Task instructions | Please rewrite the stretch of material from "Click the key icon on the mobile device side" through "Screen dimensions: 360x391 (x=35, y=342)", swapping "Click" for "Press" and leaving everything else unchanged.

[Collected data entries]
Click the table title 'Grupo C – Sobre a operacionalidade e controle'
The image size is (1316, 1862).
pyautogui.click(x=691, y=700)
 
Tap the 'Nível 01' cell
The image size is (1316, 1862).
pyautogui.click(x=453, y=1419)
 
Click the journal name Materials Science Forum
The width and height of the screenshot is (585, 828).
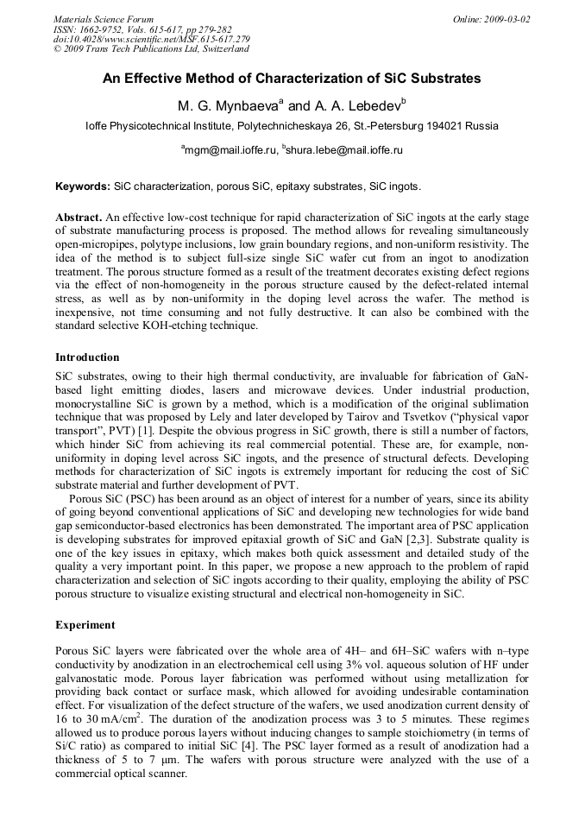(104, 19)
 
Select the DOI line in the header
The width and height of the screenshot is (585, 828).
(151, 39)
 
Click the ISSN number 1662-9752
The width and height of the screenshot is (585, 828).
(104, 29)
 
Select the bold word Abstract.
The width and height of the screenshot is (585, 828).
(79, 218)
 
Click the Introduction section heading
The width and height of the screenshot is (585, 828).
(88, 357)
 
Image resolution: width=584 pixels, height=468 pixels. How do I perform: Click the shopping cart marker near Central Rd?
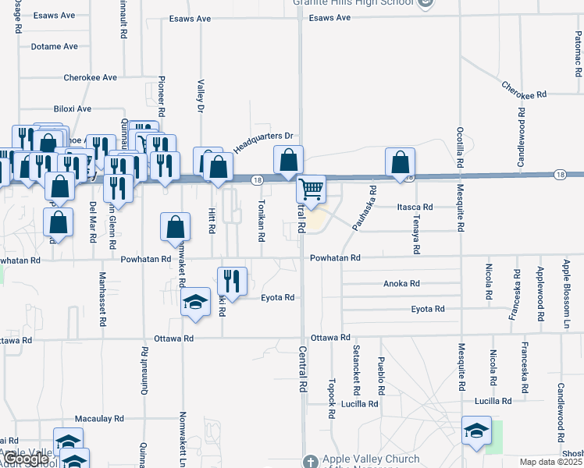click(312, 190)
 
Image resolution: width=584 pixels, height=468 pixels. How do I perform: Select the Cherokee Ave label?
click(90, 78)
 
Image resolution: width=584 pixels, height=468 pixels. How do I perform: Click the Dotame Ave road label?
click(55, 47)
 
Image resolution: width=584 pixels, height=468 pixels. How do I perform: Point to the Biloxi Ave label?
click(73, 108)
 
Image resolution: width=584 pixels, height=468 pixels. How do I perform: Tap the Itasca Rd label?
click(415, 207)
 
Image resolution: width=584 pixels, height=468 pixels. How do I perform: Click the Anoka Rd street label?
click(401, 284)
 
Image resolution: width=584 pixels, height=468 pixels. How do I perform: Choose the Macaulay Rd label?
click(99, 419)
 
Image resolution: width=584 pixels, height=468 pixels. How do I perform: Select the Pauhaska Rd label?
click(364, 208)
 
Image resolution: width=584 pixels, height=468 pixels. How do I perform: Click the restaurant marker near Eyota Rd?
click(233, 281)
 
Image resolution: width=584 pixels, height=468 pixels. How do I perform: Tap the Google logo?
click(26, 459)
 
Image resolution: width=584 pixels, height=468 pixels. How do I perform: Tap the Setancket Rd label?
click(356, 368)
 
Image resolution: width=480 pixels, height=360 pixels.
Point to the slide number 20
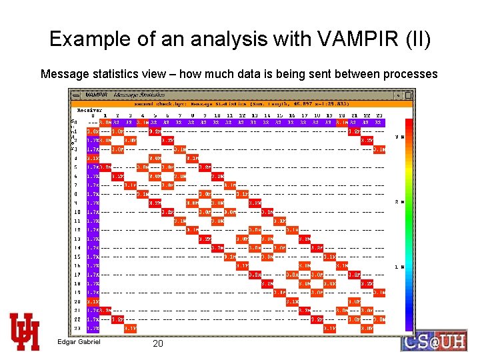158,343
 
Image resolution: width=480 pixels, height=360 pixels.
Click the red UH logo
24,331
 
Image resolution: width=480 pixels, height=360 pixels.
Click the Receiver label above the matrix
89,110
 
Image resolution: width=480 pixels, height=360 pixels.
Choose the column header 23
378,115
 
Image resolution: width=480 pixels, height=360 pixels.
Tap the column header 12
241,115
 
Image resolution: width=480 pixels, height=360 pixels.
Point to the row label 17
77,274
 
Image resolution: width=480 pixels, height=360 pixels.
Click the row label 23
77,327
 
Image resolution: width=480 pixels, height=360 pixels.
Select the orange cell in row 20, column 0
105,301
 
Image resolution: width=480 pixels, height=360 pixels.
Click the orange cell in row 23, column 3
130,328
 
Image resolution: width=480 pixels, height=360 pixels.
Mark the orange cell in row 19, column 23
378,292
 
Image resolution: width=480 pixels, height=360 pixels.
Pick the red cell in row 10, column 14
267,212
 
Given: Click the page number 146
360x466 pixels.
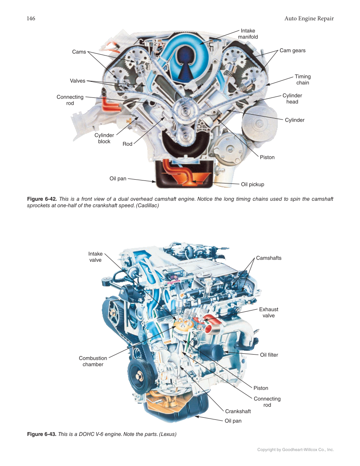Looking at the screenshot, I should pyautogui.click(x=31, y=19).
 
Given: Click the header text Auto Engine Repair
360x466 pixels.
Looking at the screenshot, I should pyautogui.click(x=309, y=19).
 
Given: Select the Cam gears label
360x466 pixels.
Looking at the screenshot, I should pyautogui.click(x=292, y=50).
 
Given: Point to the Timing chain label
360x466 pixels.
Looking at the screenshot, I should pyautogui.click(x=302, y=80).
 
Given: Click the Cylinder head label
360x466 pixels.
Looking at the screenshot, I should pyautogui.click(x=292, y=99).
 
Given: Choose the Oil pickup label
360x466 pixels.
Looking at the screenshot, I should pyautogui.click(x=252, y=184).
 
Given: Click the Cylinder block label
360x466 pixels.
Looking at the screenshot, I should pyautogui.click(x=104, y=139).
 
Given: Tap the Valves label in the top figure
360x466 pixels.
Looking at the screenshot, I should pyautogui.click(x=78, y=80).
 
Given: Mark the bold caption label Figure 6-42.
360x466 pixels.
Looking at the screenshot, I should pyautogui.click(x=42, y=199).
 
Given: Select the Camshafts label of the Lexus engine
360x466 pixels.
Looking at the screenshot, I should pyautogui.click(x=268, y=258).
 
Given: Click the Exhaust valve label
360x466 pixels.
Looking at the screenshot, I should pyautogui.click(x=268, y=313).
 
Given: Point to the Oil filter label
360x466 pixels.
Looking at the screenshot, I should pyautogui.click(x=269, y=355).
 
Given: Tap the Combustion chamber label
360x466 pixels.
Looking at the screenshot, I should pyautogui.click(x=93, y=361).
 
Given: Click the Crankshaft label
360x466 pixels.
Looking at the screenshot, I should pyautogui.click(x=238, y=411).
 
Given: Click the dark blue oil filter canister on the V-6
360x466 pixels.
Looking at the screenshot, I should pyautogui.click(x=211, y=351).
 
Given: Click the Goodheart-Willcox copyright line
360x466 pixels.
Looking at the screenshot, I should pyautogui.click(x=296, y=449).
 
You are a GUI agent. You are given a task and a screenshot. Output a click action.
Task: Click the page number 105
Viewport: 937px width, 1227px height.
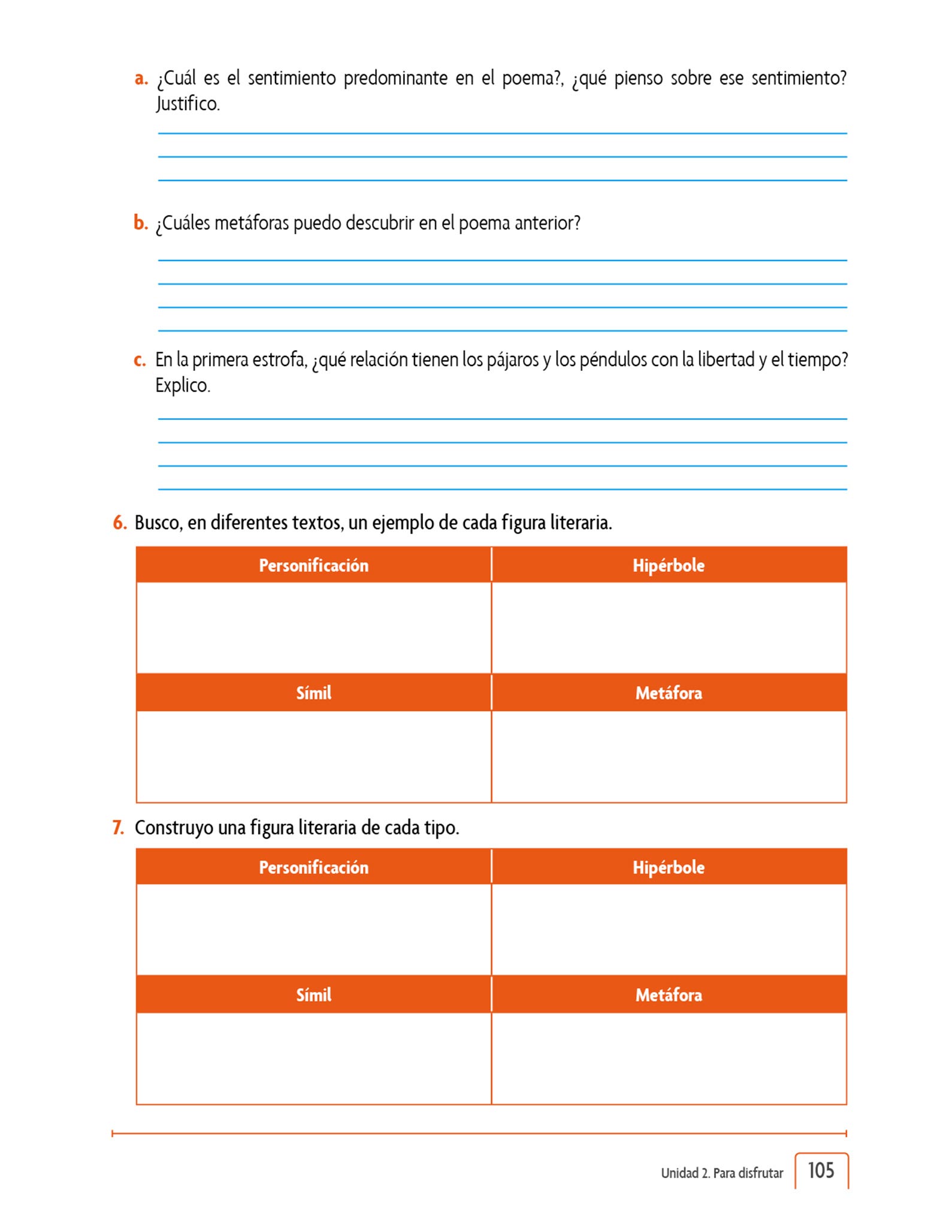(820, 1170)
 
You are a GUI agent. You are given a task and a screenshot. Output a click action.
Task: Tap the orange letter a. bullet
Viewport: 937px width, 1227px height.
(141, 78)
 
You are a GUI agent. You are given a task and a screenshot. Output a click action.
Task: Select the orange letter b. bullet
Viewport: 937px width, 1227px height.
(140, 223)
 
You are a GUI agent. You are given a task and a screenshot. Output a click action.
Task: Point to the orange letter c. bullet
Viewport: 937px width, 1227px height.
(140, 360)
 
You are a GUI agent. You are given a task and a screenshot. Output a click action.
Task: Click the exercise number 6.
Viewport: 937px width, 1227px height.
(120, 522)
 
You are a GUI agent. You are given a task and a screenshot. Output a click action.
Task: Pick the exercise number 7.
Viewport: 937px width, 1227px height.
(118, 827)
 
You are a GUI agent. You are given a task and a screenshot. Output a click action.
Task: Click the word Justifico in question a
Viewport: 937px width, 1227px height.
(188, 104)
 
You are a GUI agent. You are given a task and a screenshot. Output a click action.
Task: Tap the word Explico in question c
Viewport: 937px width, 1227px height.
(182, 385)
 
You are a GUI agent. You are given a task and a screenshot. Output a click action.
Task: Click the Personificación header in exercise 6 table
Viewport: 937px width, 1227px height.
(313, 565)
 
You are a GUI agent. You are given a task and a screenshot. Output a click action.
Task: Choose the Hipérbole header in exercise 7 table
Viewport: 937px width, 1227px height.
(669, 867)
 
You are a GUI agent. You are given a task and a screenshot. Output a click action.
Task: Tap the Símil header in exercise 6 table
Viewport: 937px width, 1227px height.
(313, 693)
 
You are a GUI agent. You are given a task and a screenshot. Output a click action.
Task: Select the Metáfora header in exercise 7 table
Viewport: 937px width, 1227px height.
(669, 995)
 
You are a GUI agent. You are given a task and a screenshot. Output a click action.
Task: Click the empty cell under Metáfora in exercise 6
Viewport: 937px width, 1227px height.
(669, 756)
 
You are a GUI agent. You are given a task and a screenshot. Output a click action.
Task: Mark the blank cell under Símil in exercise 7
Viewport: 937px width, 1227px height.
(313, 1058)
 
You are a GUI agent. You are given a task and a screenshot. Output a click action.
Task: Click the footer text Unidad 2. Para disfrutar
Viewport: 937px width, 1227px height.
(722, 1173)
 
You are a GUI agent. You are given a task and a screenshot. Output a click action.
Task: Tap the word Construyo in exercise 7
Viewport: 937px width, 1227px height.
(174, 827)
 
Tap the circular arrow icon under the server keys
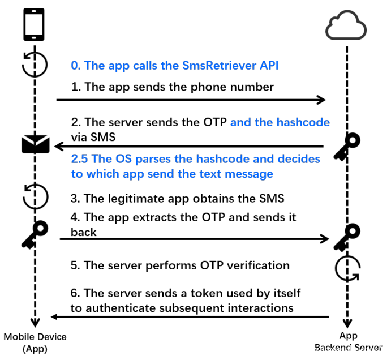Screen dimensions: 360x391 (x=347, y=268)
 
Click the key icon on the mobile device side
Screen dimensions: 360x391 (x=35, y=234)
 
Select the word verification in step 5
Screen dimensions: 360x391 (x=257, y=265)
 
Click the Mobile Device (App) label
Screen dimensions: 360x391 (x=35, y=342)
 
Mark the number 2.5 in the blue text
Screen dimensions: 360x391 (x=80, y=158)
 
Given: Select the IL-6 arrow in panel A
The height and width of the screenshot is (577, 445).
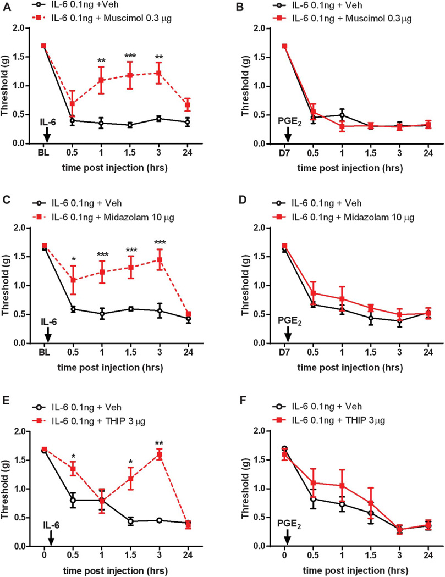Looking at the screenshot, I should coord(47,134).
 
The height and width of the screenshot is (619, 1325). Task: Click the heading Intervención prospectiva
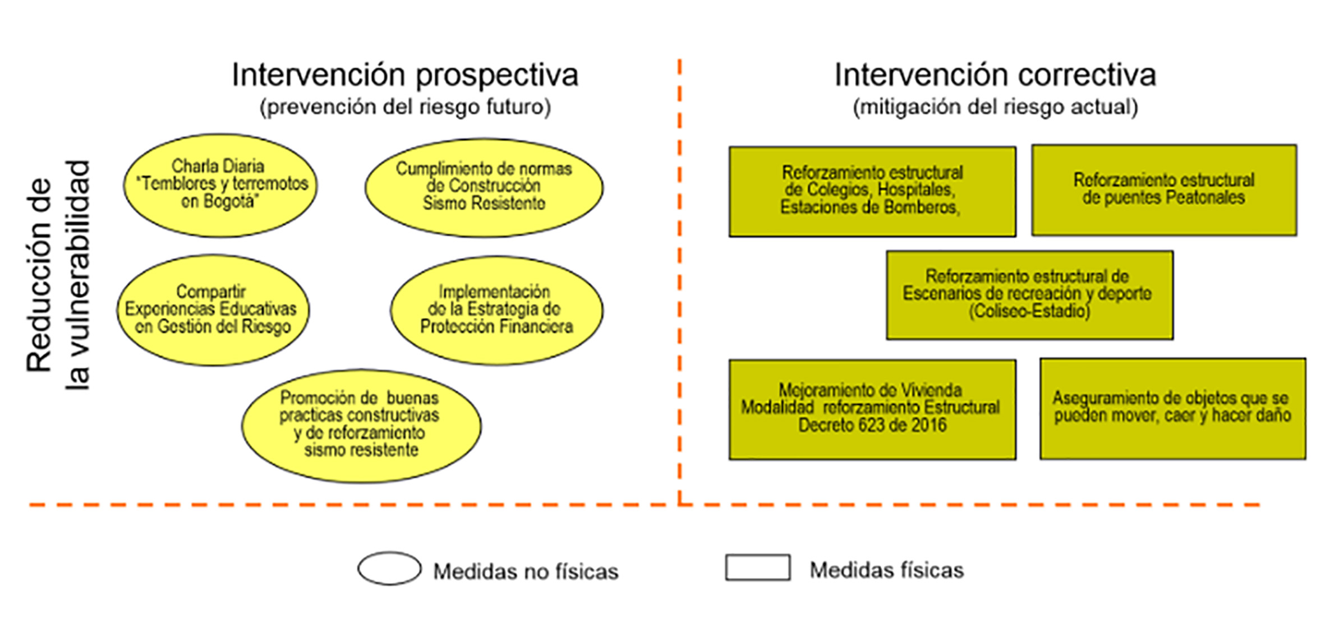(x=404, y=75)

Solved exercise |
Press the key icon on the mobile device side
Screen dimensions: 360x391 (x=35, y=234)
 
Select the word verification in step 5
Screen dimensions: 360x391 (x=257, y=265)
 
Press the Mobile Device (App) label
Screen dimensions: 360x391 (x=35, y=342)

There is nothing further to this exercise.